Chapter 9 Quiz: RAG Pattern
Test your understanding of the Retrieval-Augmented Generation pattern covered in this chapter.
Question 1
What does RAG stand for?
- Rapid Application Generation
- Retrieval-Augmented Generation
- Random Access Gateway
- Relational Access Graph
Show Answer
The correct answer is B.
RAG stands for Retrieval-Augmented Generation, a pattern that combines information retrieval with language generation to provide LLMs with relevant context from external knowledge sources. Options A, C, and D are not standard terms in conversational AI.
Question 2
What are the three main steps in the RAG pattern?
- Read, Analyze, Generate
- Retrieval, Augmentation, Generation
- Request, Authenticate, Generate
- Retrieve, Append, Generalize
Show Answer
The correct answer is B.
The RAG pattern consists of three steps: Retrieval (finding relevant information), Augmentation (adding that information to the prompt), and Generation (producing the response). Options A, C, and D do not accurately describe the RAG workflow.
Question 3
What happens during the retrieval step of RAG?
- The LLM generates a response
- Relevant information is retrieved from a knowledge base or vector database
- User authentication is performed
- The response is cached for future use
Show Answer
The correct answer is B.
During the retrieval step, the system searches for relevant information in a knowledge base, vector database, or other data source based on the user's query.
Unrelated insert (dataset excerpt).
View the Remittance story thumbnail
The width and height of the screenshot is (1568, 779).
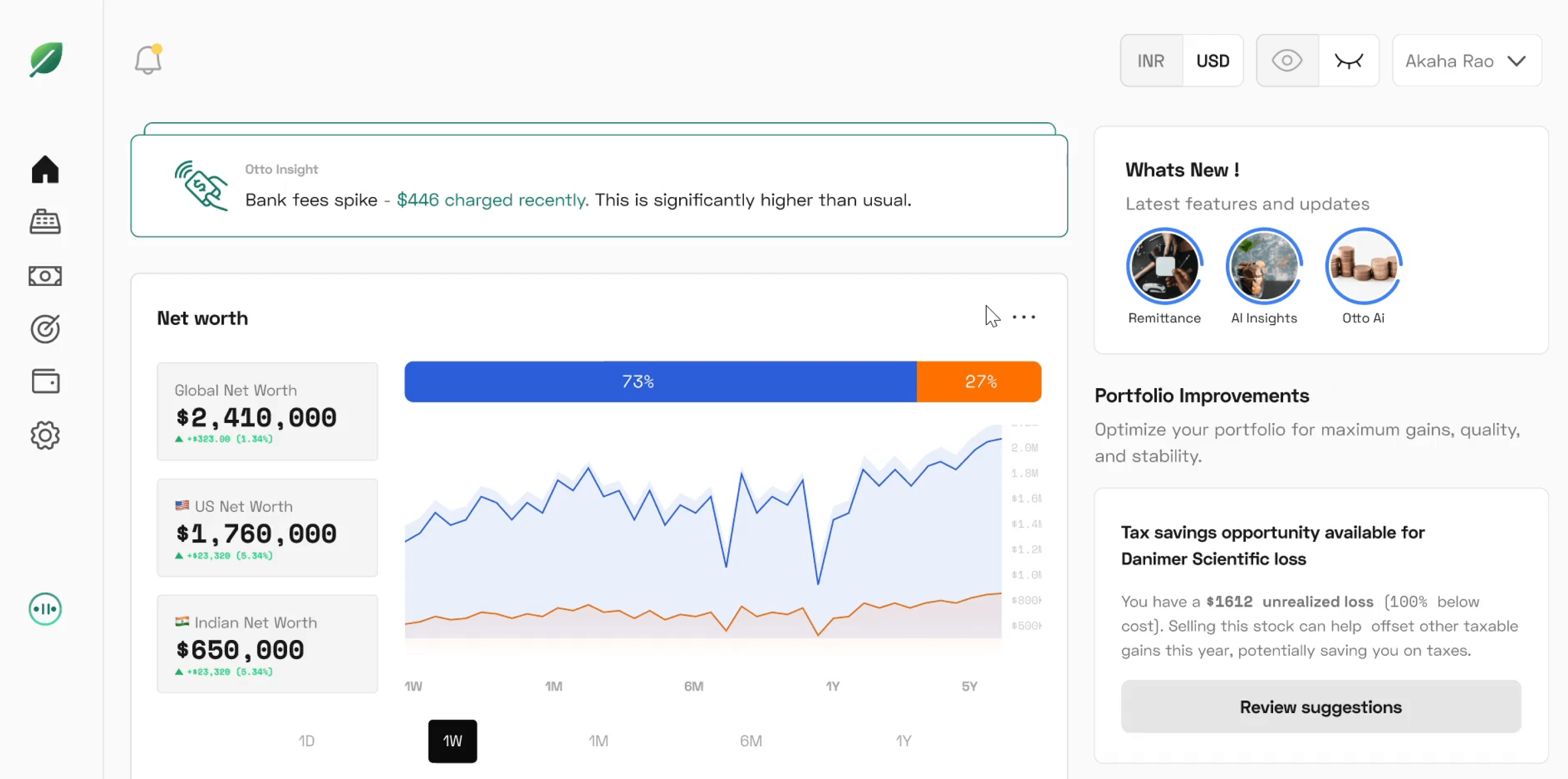point(1164,266)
This retrieved information will be used to augment the LLM's prompt. Option A describes the generation step, option C describes authentication, and option D describes caching.
Question 4
What is the purpose of the augmentation step in RAG?
- To increase the font size of the response
- To add retrieved context to the prompt before sending it to the LLM
- To encrypt the user's query
- To compress the response
Show Answer
The correct answer is B.
The augmentation step involves adding the retrieved context to the prompt before sending it to the LLM. This provides the model with relevant information it needs to answer the question accurately. Option A is about formatting, option C is about security, and option D is about compression.
Question 5
What is a context window in LLMs?
- A graphical user interface element
- The maximum amount of text (input + output) an LLM can process at once
- A browser window for displaying chat
- A time period for user sessions
Show Answer
The correct answer is B.
The context window is the maximum amount of text (measured in tokens) that an LLM can process at one time, including both input and output. This limitation affects how much context can be included in RAG systems. Option A describes UI, option C describes browsers, and option D describes sessions.
Question 6
What is a hallucination in the context of LLMs?
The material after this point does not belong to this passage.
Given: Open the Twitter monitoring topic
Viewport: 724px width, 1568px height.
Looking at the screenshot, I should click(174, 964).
- A visual effect in the user interface
- When an LLM generates plausible-sounding but incorrect or fabricated information
- A data visualization feature
- An authentication error
Show Answer
The correct answer is B.
A hallucination occurs when an LLM generates information that sounds plausible but is actually incorrect or completely fabricated. RAG helps reduce hallucinations by grounding responses in retrieved factual information. Option A describes UI effects, option C describes charts/graphs, and option D describes security issues.
Question 7
How does RAG help reduce hallucinations?
- By limiting the chatbot to one response per user
- By providing the LLM with accurate, retrieved context to base its response on
- By disabling the LLM's generation capabilities
- By encrypting all communications
Show Answer
The correct answer is B.
RAG reduces hallucinations by providing the LLM with accurate, retrieved context from a knowledge base. When the model has access to factual information, it's more likely to generate accurate responses rather than fabricating information. Option A would severely limit utility, option C would prevent the chatbot from working, and option D is about security.
Question 8
In which step does the LLM actually generate the response?
- Retrieval step
- Augmentation step
- Generation step
- Preprocessing step
Show Answer
The correct answer is C.
The LLM generates its response in the generation step, after relevant context has been retrieved and augmented into the prompt. The retrieval step finds information, the augmentation step adds it to the prompt, and the generation step produces the final response.
Question 9
What type of database is commonly used in the retrieval step of RAG?
- Relational database only
- Vector database for semantic similarity search
- Blockchain
- Spreadsheet
Show Answer
The correct answer is B.
The retrieval step commonly uses vector databases for semantic similarity search. These databases store embeddings and can quickly find the most relevant documents based on the semantic similarity to the user's query. While relational databases (option A) can be used, vector databases are more effective for semantic search. Options C and D are not typical for RAG.
Question 10
What is a key advantage of RAG over using an LLM alone?
- RAG is always faster
- RAG allows the LLM to access current, domain-specific information beyond its training data
- RAG eliminates the need for an LLM
- RAG works without internet connection
Show Answer
The correct answer is B.
A key advantage of RAG is that it allows the LLM to access current, domain-specific information from external knowledge sources, overcoming the limitations of the model's training data cutoff. Option A is often false (RAG adds processing steps), option C contradicts the definition of RAG, and option D depends on deployment (both RAG and standalone LLMs can work offline if deployed locally).